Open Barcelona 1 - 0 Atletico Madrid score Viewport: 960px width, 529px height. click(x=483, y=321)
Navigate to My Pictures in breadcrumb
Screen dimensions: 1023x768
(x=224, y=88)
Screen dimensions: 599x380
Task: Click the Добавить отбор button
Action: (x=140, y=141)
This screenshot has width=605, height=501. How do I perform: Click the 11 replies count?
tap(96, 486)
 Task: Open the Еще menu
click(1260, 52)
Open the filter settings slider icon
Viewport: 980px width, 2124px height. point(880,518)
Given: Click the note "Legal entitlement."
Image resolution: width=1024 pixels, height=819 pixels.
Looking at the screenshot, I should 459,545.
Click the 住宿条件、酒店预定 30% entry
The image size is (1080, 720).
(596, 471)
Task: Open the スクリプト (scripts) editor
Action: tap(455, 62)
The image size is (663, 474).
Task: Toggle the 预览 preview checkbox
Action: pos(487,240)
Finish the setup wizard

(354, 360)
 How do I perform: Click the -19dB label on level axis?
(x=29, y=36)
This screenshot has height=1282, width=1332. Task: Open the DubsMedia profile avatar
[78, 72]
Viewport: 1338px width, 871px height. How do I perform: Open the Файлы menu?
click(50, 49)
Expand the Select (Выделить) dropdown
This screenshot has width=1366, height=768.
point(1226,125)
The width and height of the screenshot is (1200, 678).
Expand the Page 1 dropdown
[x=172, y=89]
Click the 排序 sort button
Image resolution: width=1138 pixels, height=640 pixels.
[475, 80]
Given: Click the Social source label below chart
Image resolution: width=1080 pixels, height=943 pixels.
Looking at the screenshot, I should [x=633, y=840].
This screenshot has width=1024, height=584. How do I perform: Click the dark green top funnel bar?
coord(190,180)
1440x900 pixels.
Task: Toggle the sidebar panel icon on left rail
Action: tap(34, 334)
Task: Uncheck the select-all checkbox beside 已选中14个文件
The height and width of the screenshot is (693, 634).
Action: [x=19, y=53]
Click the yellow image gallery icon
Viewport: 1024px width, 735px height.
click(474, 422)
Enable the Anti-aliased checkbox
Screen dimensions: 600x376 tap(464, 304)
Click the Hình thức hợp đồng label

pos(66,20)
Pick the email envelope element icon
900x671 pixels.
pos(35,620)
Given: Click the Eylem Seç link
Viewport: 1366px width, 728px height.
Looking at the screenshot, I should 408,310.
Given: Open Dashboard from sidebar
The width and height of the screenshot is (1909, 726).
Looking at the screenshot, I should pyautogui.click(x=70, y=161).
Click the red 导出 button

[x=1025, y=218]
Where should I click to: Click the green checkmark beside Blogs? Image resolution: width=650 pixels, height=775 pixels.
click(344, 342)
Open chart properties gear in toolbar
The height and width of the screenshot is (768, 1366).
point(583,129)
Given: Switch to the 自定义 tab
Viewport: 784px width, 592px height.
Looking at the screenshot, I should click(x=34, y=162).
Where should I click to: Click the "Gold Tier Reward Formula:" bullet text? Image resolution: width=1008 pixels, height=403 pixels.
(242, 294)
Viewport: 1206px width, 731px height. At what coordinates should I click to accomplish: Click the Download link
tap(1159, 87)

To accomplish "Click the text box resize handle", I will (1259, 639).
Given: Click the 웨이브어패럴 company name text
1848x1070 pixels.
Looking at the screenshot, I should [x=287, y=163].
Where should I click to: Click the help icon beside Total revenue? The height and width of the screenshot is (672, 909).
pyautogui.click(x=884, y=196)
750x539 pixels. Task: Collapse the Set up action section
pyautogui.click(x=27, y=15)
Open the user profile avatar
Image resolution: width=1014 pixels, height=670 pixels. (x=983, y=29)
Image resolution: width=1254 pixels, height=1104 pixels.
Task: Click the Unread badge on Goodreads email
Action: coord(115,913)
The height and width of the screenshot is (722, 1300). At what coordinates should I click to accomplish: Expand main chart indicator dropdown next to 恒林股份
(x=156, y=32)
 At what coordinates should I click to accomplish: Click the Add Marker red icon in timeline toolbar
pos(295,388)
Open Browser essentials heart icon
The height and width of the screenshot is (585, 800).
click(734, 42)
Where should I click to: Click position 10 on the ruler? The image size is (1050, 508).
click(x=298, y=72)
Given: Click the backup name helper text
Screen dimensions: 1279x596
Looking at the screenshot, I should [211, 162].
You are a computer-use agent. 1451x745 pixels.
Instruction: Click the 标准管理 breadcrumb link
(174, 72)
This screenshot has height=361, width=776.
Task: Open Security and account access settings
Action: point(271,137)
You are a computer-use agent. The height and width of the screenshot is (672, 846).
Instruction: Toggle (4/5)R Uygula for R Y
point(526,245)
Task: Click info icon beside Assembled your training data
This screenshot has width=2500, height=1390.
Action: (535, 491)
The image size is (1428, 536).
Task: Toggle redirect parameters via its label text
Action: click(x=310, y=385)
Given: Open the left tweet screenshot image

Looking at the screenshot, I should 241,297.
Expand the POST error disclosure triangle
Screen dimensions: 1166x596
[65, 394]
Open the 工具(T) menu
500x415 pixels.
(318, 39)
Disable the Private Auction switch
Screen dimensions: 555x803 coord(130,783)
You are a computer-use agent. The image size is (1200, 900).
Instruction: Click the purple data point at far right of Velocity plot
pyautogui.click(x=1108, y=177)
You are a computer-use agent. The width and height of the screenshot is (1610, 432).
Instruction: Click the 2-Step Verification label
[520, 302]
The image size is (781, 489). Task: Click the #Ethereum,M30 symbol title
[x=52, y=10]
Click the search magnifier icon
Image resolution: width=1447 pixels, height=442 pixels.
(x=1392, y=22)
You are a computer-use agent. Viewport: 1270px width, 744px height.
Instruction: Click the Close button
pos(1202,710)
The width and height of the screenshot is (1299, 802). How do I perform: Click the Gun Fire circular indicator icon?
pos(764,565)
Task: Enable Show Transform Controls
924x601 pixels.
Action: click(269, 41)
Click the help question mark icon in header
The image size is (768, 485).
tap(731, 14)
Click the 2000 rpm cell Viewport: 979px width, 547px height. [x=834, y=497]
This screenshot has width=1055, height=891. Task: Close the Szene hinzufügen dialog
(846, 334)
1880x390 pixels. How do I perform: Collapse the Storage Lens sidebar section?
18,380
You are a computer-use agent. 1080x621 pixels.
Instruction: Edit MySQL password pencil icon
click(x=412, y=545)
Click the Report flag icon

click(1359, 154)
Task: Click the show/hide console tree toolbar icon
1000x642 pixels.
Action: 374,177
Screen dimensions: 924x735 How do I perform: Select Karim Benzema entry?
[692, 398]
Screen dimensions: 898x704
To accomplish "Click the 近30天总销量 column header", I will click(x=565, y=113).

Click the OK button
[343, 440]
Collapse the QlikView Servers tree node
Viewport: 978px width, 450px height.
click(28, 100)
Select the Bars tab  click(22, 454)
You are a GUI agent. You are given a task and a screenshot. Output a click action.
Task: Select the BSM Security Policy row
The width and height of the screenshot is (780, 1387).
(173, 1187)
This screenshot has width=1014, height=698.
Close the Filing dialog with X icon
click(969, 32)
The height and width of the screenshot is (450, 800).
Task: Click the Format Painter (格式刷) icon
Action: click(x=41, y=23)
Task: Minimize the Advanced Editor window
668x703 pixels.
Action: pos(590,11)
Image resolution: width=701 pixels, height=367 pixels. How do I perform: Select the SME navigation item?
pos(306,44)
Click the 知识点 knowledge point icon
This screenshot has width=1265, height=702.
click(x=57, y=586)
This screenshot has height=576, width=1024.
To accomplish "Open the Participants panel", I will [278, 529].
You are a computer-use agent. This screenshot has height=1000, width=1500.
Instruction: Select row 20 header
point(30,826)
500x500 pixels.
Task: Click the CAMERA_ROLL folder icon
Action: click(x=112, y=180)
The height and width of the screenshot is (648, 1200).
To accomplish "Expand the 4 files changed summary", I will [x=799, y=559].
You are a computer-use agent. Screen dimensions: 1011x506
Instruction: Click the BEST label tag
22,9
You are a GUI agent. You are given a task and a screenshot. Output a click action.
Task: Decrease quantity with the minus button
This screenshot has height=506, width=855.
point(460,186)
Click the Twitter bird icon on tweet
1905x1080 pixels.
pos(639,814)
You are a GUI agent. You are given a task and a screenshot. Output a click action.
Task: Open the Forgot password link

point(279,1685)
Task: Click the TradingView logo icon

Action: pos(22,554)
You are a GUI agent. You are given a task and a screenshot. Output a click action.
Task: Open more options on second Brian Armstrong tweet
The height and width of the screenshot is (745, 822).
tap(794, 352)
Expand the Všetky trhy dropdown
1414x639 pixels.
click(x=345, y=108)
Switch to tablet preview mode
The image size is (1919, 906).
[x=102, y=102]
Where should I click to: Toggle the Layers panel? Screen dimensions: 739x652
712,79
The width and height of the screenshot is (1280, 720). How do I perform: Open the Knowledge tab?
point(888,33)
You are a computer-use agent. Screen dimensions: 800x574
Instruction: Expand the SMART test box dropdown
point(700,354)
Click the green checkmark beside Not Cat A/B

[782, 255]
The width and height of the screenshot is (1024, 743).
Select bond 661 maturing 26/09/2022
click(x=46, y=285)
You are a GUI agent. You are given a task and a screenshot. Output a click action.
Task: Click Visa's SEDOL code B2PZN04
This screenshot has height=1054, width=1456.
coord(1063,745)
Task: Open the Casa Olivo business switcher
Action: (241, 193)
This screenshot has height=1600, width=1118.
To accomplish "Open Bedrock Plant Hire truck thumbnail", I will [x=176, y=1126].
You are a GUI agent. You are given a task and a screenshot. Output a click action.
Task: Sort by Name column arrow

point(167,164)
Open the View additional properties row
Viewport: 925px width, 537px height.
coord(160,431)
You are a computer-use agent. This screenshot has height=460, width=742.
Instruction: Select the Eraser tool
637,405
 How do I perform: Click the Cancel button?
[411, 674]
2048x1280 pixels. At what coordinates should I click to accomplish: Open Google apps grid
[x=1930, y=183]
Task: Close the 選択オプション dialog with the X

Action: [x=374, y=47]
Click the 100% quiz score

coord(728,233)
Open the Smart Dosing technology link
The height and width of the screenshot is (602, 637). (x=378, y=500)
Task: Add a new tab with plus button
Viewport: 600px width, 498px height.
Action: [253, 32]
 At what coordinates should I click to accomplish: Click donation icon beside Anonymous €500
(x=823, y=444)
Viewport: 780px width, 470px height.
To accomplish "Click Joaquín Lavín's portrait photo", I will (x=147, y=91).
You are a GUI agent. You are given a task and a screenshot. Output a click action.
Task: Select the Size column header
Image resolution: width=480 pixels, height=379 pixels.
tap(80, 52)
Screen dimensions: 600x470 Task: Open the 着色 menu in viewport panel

» WORK ORDER
The reply should consist only of the line containing "At what coordinates should I click to accomplish: Click donation" and all lines after it in the listing above, reproduced exactly.

» RESULT OF THE EXERCISE
 At what coordinates should I click to accomplish: Click donation icon beside Anonymous €500
(x=823, y=444)
Viewport: 780px width, 470px height.
To accomplish "Click Joaquín Lavín's portrait photo", I will (x=147, y=91).
You are a GUI agent. You are given a task and a screenshot. Output a click action.
Task: Select the Size column header
Image resolution: width=480 pixels, height=379 pixels.
tap(80, 52)
Screen dimensions: 600x470 Task: Open the 着色 menu in viewport panel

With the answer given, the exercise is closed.